Quando le cose si rompono, c’è sempre la tentazione di semplificare cercando un colpevole. La cosa più difficile da comprendere, in un mondo dove si è abituati a pensare in modo binario (si o no, favorevole o contrario, bene o male, ecc), è che i processi storici sono assolutamente impersonali. Naturalmente ci sono molti uomini e donne che agiscono e prendono decisioni, ma le prendono in condizioni che loro non determinano e che, anzi, li costringono a decidere in un modo o nell’altro.

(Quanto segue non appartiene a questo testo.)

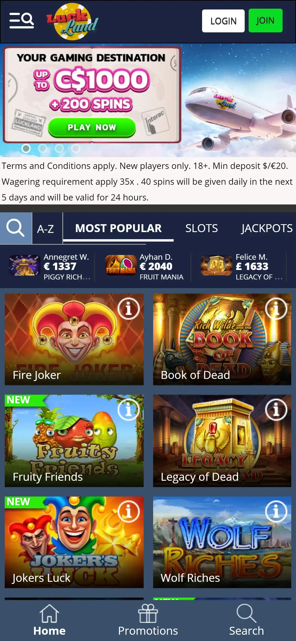Open info for Jokers Luck game
296x641 pixels.
pyautogui.click(x=128, y=512)
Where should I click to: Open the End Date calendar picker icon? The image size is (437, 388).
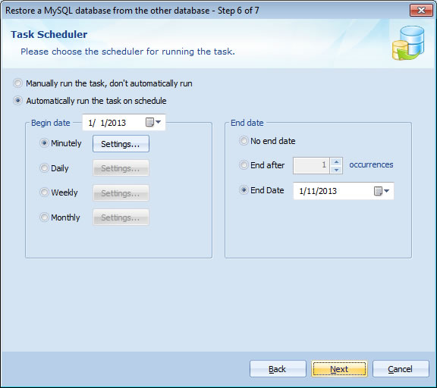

Stupisce, in tanti commenti “antagonisti”, “comunisti”, ecc, di questi giorni post-referendum britannico, che questa considerazione base sia sempre dimenticata, preferendo prendersela con chi “vuole” la rottura dell’Unione Europea e “non vede” che i populismi sono spesso (non sempre) “orientati a destra”.
Odiamo fare citazioni teoriche nel bel mezzo di analisi politiche, ossia, di natura “tattica”, ma qualche volta è necessario:
Gli uomini fanno la propria storia, ma non la fanno in modo arbitrario, in circostanze scelte da loro stessi, bensì nelle circostanze che essi trovano immediatamente davanti a sé, determinate dai fatti e dalla tradizione. La tradizione di tutte le generazioni scomparse pesa come un incubo sul cervello dei viventi e proprio quando sembra ch’essi lavorino a trasformare se stessi e le cose, a creare ciò che non è mai esistito, proprio in tali epoche di crisi rivoluzionaria essi evocano con angoscia gli spiriti del passato per prenderli al loro servizio; ne prendono a prestito i nomi, le parole d’ordine per la battaglia, i costumi, per rappresentare sotto questo vecchio e venerabile travestimento e con queste frasi prese a prestito la nuova scena della storia. (Marx, Il 18 brumaio di Luigi Bonaparte).